The vin is: 237375K138839

Where I found that it’s a 65 Tempest Lemans from Kansas City.

The main trouble I have is decoding the engine bay tag that’s on the firewall.

07A 7691
ST 65 - 23727 KAN 5095 PAINT
TR 216 - R-R BODY
W 2LGP 5N

I don’t have any info on the motor for now. Any info or help anyone could give would be greatly appreciated. Thanks!


----------



## Old Man Taylor (May 9, 2011)

In 65 the model was a LeMans. The GTO was an option on top of the LeMans. The best way to get its provenance is to send for the info on your car to Pontiac Historical Services.


----------



## Lake93 (Feb 6, 2021)

Thank you for the recommendation, I’ll have to give that a shot!

Heres a few photos of the tags I mentioned, in case anyone can tell based off the photos.


----------



## Old Man Taylor (May 9, 2011)

That car was made in Kansas. Kansas used 5N on the data plate for a GTO. Yours has 5N on the data plate, so it looks like it is a real GTO. But I would still get the info from PHS.


----------



## 65GTO1of1 (Jan 25, 2021)

That's a 1965 GTO made in Kansas City. But definitely get the PHS docs - it proves it to everyone else.


----------



## Lake93 (Feb 6, 2021)

Thanks guys for the help, I just received the PHS docs and it is indeed a real GTO.
It has the original 389, and has a 4 speed but unsure if it’s the original yet.

I’m having a hard time finding similar “barnfind”, very original GTO’s for sale or that have sold, most are fully restored, it’s all there with hardly any rust besides a bit in the trunk. I’ll most likely be selling it to fund another project I’m doing.

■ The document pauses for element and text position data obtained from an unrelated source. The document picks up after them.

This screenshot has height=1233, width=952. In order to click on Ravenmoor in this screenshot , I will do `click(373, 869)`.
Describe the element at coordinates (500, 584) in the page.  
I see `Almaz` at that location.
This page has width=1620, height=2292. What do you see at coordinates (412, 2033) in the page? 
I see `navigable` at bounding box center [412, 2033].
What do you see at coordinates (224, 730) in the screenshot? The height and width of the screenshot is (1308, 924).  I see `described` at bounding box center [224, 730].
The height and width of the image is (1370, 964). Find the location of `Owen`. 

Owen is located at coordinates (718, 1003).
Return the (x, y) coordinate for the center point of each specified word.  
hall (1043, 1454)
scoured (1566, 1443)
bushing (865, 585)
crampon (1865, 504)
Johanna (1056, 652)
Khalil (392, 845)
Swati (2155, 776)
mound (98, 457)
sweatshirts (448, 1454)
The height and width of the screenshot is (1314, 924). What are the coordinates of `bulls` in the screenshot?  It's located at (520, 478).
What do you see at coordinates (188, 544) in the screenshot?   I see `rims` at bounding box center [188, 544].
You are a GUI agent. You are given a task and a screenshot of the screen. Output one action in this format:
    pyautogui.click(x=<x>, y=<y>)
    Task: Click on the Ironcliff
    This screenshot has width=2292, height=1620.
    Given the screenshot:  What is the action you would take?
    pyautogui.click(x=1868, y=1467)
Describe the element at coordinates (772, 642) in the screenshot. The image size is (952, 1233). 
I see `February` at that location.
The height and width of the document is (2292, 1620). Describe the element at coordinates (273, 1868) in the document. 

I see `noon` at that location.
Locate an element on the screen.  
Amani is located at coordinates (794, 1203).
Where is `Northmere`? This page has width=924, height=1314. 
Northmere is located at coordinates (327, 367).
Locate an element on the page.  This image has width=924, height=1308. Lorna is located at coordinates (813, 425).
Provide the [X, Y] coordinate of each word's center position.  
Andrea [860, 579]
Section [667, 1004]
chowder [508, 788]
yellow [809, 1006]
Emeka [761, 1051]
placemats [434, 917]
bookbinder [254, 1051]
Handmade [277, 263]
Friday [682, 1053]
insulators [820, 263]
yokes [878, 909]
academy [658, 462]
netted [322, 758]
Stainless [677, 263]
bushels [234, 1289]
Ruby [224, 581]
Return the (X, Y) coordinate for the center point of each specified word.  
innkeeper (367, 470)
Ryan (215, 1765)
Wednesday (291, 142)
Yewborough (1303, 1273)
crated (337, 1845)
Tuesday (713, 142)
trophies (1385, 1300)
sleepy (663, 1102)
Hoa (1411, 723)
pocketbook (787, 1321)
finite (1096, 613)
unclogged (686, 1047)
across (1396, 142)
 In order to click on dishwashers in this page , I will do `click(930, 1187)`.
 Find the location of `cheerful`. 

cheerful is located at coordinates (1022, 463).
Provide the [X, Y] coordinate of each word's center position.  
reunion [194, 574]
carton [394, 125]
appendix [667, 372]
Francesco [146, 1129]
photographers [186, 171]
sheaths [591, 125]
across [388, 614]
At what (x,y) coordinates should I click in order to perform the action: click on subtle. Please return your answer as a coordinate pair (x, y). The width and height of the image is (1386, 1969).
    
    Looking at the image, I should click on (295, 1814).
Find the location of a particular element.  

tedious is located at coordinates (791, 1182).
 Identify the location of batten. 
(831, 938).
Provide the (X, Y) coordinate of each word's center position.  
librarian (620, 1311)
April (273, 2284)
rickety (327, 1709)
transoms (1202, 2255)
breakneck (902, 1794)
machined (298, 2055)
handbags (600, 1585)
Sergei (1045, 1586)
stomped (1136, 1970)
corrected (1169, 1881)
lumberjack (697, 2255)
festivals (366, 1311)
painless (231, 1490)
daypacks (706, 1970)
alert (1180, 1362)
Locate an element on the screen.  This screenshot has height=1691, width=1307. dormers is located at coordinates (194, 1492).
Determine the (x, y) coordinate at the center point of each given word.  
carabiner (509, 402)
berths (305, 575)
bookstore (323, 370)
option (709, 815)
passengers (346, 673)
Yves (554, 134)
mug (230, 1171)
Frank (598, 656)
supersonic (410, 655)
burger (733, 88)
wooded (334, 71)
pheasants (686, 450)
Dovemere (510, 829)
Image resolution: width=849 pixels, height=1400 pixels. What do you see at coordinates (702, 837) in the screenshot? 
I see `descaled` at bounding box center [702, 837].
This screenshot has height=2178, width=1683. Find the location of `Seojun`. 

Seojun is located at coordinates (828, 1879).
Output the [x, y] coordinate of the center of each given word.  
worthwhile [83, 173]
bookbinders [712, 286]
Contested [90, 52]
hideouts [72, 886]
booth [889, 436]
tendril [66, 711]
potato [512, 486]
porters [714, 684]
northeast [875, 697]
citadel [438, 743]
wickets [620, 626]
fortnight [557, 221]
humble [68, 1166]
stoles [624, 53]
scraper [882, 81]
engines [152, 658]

Anyone have an idea what the value of it could be?


----------



## redhotgto66 (Sep 11, 2021)

Lake93 said:


> Thanks guys for the help, I just received the PHS docs and it is indeed a real GTO.
> It has the original 389, and has a 4 speed but unsure if it’s the original yet.
> 
> I’m having a hard time finding similar “barnfind”, very original GTO’s for sale or that have sold, most are fully restored, it’s all there with hardly any rust besides a bit in the trunk. I’ll most likely be selling it to fund another project I’m doing.
> ...


ever decide if you're selling it ?


----------



## Lake93 (Feb 6, 2021)

redhotgto66 said:


> ever decide if you're selling it ?


Never saw your reply… I just made a post asking what everyone thought maybe the value of it would be. But it is for sale. Make me an offer.


----------